Pouvez-vous reprendre le passage sur le portefeuille de corrélation du CIO, ci-dessous, et le poursuivre à partir de sa dernière phrase ?

— Passage à lire —
# # # #

En pratique, cela consistait à laisser expirer les positions actuelles tout en saisissant toute opportunité d’en déboucler même une infime partie avant l’heure mais à zéro coût. On arrête là les frais de débouclage dans les marchés. Si la VaR [Value at Risk] du portefeuille peut diminuer, c’est un plus. Mais désormais c’est Evan Kalimtgis qui définit les trades cibles à exécuter. Il veut pouvoir donner son aval avant car il faut conserver les effets de diversification que ce portefeuille apporte au CIO et à la firme. Evan Kalimtgis étudie de près les scénarios de stress depuis décembre 2009. Il est l’homme de Macris au contrôle des risques du CIO. C’est Kalimtgis avec Macris et Stephan qui définissent mois après mois la forme voulue pour les stratégies encore présentes dans le portefeuille. L’extinction programmée est pilotée position par position, mois par mois, sans Iksil. Kalimtgis dans son analyse s’appuie principalement sur la diversification constatée sur la VaR de la firme ainsi que sur la protection offerte par le portefeuille au CIO dans les pires scénarios de stress. Kalimtgis est un expert des produits « synthétiques de corrélation en crédit » depuis de nombreuses années. Il maîtrise complètement le sujet déjà en juin 2010.
Comme par coïncidence, alors que le CIO renonce à déboucler le portefeuille dans les marchés faute de liquidité, les régulateurs de tutelle entendent augmenter la fréquence de leurs rencontres avec la direction du CIO et celle de la banque au sujet de ce portefeuille « synthétique de corrélation crédit ». Bien sûr, personne ne songera jamais à inviter Iksil pour l’occasion. En septembre 2010 pourtant, Jamie Dimon évoque devant les investisseurs, les actionnaires, la SEC, ses projets « mise en liquidation » des portefeuilles de « dérivés de crédit de corrélation » dont certains partagent à « 50-50 » un bénéfice de diversification entre l’IB et le CIO. Serait-il passé lui aussi à côté de l’éléphant sans le voir, ou bien pense-t-il très précisément au portefeuille « synthétique de corrélation » du CIO ? Les régulateurs de leur côté auront-ils une fois encore raté l’éléphant alors qu’eux-mêmes n’ont désormais qu’une mission : faire la chasse au risque de « corrélation de crédit» présent dans les portefeuilles « synthétiques » où qu’ils soient ? D’un projet d’investigation approfondi, la Réserve Fédérale aboutit à 2 projets pour 2011 d’investigation « approfondie » et « transversale » centrés sur le CIO. De son côté l’OCC [Office of the Comptroller of the Currency, le régulateur des banques US] prépare une missive pour décembre 2010 qui demande plus d’informations sur des sujets aussi élémentaires que le protocole de valorisation du CIO, entre autres. Enfin le régulateur britannique, par un effet du hasard remarquable, envoie lui aussi une missive en novembre 2010 dans laquelle il parle lui aussi de portefeuille de « corrélation » et de tout ce qui pourrait lui être relié. De façon incroyable, le « trader sur produits synthétique de corrélation crédit du CIO », nommément « Bruno Michel Iksil » dans leurs dossiers, ne compte pas parmi leurs sources d’information… Pas encore… Qui parmi eux souhaiterait vérifier si ces positions sont « encore liquides » ?

# # # #

— Données fournies —
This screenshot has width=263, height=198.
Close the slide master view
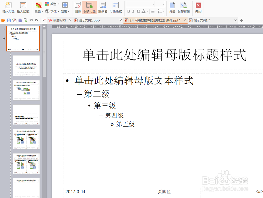pyautogui.click(x=198, y=6)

# # # #

— Réponse rédigée —
XI – Fin 2010, une solution simple se dessinait qui aurait permis d’éviter à coup sûr le futur scandale
Dans le même temps, fin 2010, le cours de l’action JP Morgan semble vouloir s’installer sous sa valeur de registre comptable, ce qui est souvent signe d’un modèle de business en déclin inexorable. Les profits ne sont pas « convaincants ». Dimon lance un énorme plan de rachat des actions de la banque par elle-même. Quel en est l’objectif ? Reconnaitre qu’en effet la banque est trop grosse ? Pire, admettre que la banque n’est pas viable sur le long-terme ? Ou bien simplement anticiper une amélioration quasi avérée de la ligne de base de la firme par élimination des positions « synthétiques de corrélation de crédit » qui empoisonnent tout le monde ? Pour ceux qui se poseraient la question : il ne s’agit pas d’affronter les marchés financiers comme un seul homme. Pourtant plutôt que de choisir la voie de communication la plus directe, qui se serait inscrite dans la logique de la présentation que Dimon exposa lui-même en septembre 2010, la banque prend les chemins de traverse. Au lieu de confirmer la mise en liquidation en annonçant un plan sur deux ans d’échéance (menant à fin 2012) par lequel la banque transférerait ses positions « synthétiques de corrélation crédit » tant du côté de l’IB que du CIO vers un hedge fund comme Blue Mountain, la banque fait des communications étranges et lance des ordres plus étranges encore.
Avant de voir la genèse du scandale, voyons le chemin très sensé mais pourtant ignoré par la banque fin 2010 qu’elle aurait dû suivre en tout logique. Si Dimon avait tout simplement mis en route officiellement la mort annoncée de cette protection « synthétique sur la corrélation », des réserves immenses en auraient découlé pour commencer. La moindre des choses était ici de constituer des provisions pour ce portefeuille lui-même. La politique de valorisation de JP Morgan en vigueur et datant de 2007 qu’on peut trouver dans les annexes du rapport du Sénat permet d’arriver à un montant minimum allant de 1 à 2 milliards de $, notamment en appliquant le règle « off the run » que Mike Cavanagh décréta pour toute la firme en mars 2010. Il faut aussi se procurer la procédure de VCG [VCG pour « Valuation Control Group » cad le groupe qui à travers la banque contrôle et rapproche les divers prix venant des personnes faisant des trades] (disponible aussi dans les annexes du rapport du Sénat) où les formules de calcul sont là, toutes déterminées en fait par l’IB [IB pour Investment Bank, cad l’unité principale chez Jp Morgan dédiée au trading]. Le contrôleur de VCG pour le CIO fit remarquer dans un email d’ailleurs que ses formules sous-estimaient vraisemblablement les montants pour le cas du CIO. Mais c’est un détail en fait car dès lors que cette protection est morte, on ne peut plus compter dessus.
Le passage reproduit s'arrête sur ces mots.